Signe Sørensen Torekov awarded prestigious Norwegian Career Prize – University of Copenhagen

15 June 2017

Signe Sørensen Torekov awarded prestigious Norwegian Career Prize


It has been 25 years since a researcher at the University of Copenhagen has won the Anders Jahre Prize for young researchers. This year one of the recipients of this prestigious prize is Associate Professor Signe Sørensen Torekov, who has been recognised for her great progress within obesity and diabetes.

Each year the University of Oslo awards the Anders Jahre prizes for excellent research within basic and clinical medicine to a group of Nordic researchers. One of the prizes is reserved for young researchers with a personal prize of NOK 500,000.

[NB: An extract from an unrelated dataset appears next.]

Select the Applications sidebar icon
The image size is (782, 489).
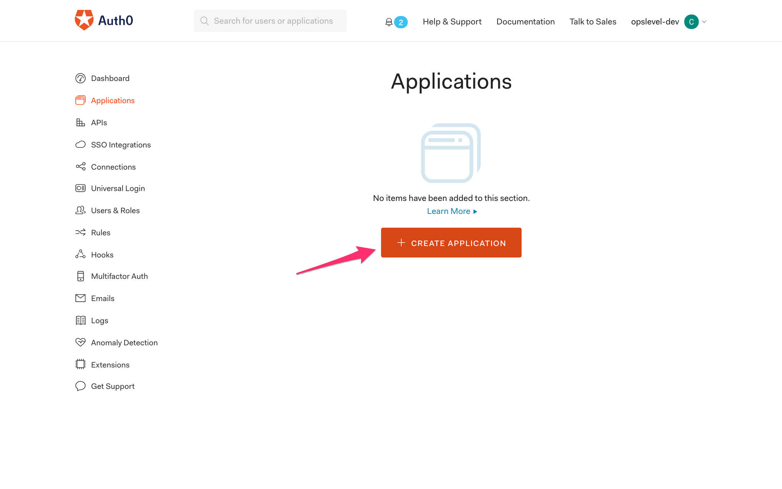(80, 100)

This year the prize has been split between two young researchers at SUND. One is Associate Professor Signe Sørensen Torekov from the Department of Biomedical Sciences and Metabolism Center at SUND. The other is Professor Simon Bekker-Jensen from the Center for Healthy Aging and the Department of Cellular and Molecular Medicine.

Continued Weight Loss
Signe Sørensen Torekov is awarded the prize for her research into obesity and diabetes. One of her main results is the understanding that even though the human body is geared to fight weight loss there is hope. Because after losing weight the body produces excessive amounts of the hunger hormone ghrelin in proportion to the appetite-suppressing hormone GLP-1, meaning that the body easy regains weight.

Yet Signe Sørensen Torekov and her colleagues’ research shows that if a person is able to maintain the same weight for a year after weight loss, the body will reach a stage where it begins to produce a lot of the appetite-suppressing hormone, while production of the hunger hormone is normalised. This offers new hope of maintaining weight loss.

She has also studied the disease long QT syndrome, which has long been considered a heart disease. Here she learned that some patients, in addition to the heart disease, were also genetically predisposed to a metabolic disease. This resulted in excess production of insulin and GLP-1 in the body, generating too low blood sugar levels, which could potentially affect the cardiac rhythm and thus be dangerous to the patients.

"Receiving this prize is a huge honour. It enables me to do even more research into obesity and metabolic diseases, among other things, and the underlying mechanisms and issues concerned. Ultimately, into how we can treat and prevent it," says Signe Sørensen Torekov.